Rod Bonella

Personal information
- Born: 19 June 1937
- Died: 2 April 2000 (aged 62)
- Occupation: Horse trainer
- Years active: 1950s–1967 (Running) 1957–? (Horse training)

Sport
- Sport: Athletics

Achievements and titles
- Commonwealth finals: 1962

Medal record
Marathon
Commonwealth Games
| Bronze medal – third place | 1962 Perth | Marathon |

= Rod Bonella =

Australian long-distance runner and horse trainer

Rodney Fairfax Bonella (19 June 1937 – 2 April 2000) was an Australian long-distance runner and horse trainer. He came third in the marathon event at the 1962 British Empire and Commonwealth Games.

==Running career==
Bonella attended Scotch College, Melbourne, where he ran the mile and half-mile events, and was also a cross-country runner. He was part of the school's 4 x 880 yard relay team that set an Associated Public Schools of Victoria (APS) record. In the 1960s, Bonella was trained by Emil Zátopek, and trained alongside fellow Australian athletes Ron Clarke, Trevor Vincent and Tony Cook. In 1962, Bonella came second in the Australian National Marathon Championships, behind Keith Ollerenshaw. He was competing for Victoria state.

Bonella was selected for the marathon event at the 1962 British Empire and Commonwealth Games in Perth, Australia. He came third in the race, finishing in a time of 2:24:07. Bonella fell behind the leading two runners with 5 mi to go in the race, and suffered with dehydration until the end of the race. In 1963, he competed in local 3000 metres steeplechase, one mile, three mile and six miles events. In 1965, Bonella won an APS Old Boys' cross-country event.

Bonella retired from running in 1967, to focus on his horse training career.

==Horse training career==
Bonella started training horses in 1957, when he imported the horse Caynham from the United Kingdom. In 1965, Bonella bought Amourrou, a horse which had won the 1965 Churchill Stakes. Amourrou was the grandson of legendary American horse Man o' War. Later in the year, Amourrou produced a foal that was the first horse born in Australia to be directly descended from Man o' War. In the 1970s, Bonella earned a licence to become a horse owner and trainer. From 1978 to 1984, Bonella took a break from horse racing, after one of his winning horses, Royal Amour, was badly injured. Rooster Hall, a horse trained by Bonella, won a 1994 race at Sandown Racecourse.

Bonella's daughter Louise is also a horse trainer.

==Death==
Bonella died of cancer on 2 April 2000, at the age of 62.

Task goal -
Quote the part of the Rod Bonella article that begins with "Bonella retired from" and ends with "the age of 62.".

Stored data
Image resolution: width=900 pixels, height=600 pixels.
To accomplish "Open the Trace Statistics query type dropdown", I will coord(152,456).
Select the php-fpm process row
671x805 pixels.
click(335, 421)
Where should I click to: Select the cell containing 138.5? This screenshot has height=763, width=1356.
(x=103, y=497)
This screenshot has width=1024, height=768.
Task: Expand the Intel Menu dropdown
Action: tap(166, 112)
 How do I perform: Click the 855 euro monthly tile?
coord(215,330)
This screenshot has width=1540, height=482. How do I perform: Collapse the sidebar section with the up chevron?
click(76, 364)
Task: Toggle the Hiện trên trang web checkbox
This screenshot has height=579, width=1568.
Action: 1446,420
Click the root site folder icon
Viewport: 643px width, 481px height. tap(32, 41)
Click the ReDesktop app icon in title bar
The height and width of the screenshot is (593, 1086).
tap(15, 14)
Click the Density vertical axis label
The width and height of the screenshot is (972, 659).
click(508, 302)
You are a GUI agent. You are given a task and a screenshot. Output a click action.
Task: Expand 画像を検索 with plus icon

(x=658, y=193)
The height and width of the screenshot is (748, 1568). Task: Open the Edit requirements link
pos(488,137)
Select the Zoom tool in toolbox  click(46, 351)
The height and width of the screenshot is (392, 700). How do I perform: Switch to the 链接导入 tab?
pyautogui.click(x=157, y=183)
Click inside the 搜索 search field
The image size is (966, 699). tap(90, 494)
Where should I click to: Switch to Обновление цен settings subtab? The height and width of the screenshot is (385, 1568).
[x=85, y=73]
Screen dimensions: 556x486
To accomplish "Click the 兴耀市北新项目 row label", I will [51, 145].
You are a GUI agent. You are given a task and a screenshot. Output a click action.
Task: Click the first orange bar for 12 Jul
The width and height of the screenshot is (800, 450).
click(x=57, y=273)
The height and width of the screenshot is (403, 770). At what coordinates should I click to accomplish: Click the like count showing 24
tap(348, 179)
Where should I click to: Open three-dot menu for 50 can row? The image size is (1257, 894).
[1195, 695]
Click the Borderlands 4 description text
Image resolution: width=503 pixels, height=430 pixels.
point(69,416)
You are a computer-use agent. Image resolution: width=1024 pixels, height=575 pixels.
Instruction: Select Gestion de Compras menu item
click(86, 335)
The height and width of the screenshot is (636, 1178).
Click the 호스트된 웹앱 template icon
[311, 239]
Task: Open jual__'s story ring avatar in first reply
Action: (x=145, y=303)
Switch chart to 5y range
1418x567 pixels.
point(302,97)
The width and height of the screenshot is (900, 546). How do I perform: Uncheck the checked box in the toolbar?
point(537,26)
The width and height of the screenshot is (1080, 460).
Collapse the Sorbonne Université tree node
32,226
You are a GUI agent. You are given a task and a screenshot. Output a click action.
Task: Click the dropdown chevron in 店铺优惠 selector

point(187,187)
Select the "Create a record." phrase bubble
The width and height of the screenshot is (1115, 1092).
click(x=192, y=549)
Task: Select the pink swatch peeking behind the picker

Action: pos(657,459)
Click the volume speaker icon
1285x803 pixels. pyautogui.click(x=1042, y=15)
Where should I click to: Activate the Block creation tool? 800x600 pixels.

Solution to the exercise -
Bonella retired from running in 1967, to focus on his horse training career.

==Horse training career==
Bonella started training horses in 1957, when he imported the horse Caynham from the United Kingdom. In 1965, Bonella bought Amourrou, a horse which had won the 1965 Churchill Stakes. Amourrou was the grandson of legendary American horse Man o' War. Later in the year, Amourrou produced a foal that was the first horse born in Australia to be directly descended from Man o' War. In the 1970s, Bonella earned a licence to become a horse owner and trainer. From 1978 to 1984, Bonella took a break from horse racing, after one of his winning horses, Royal Amour, was badly injured. Rooster Hall, a horse trained by Bonella, won a 1994 race at Sandown Racecourse.

Bonella's daughter Louise is also a horse trainer.

==Death==
Bonella died of cancer on 2 April 2000, at the age of 62.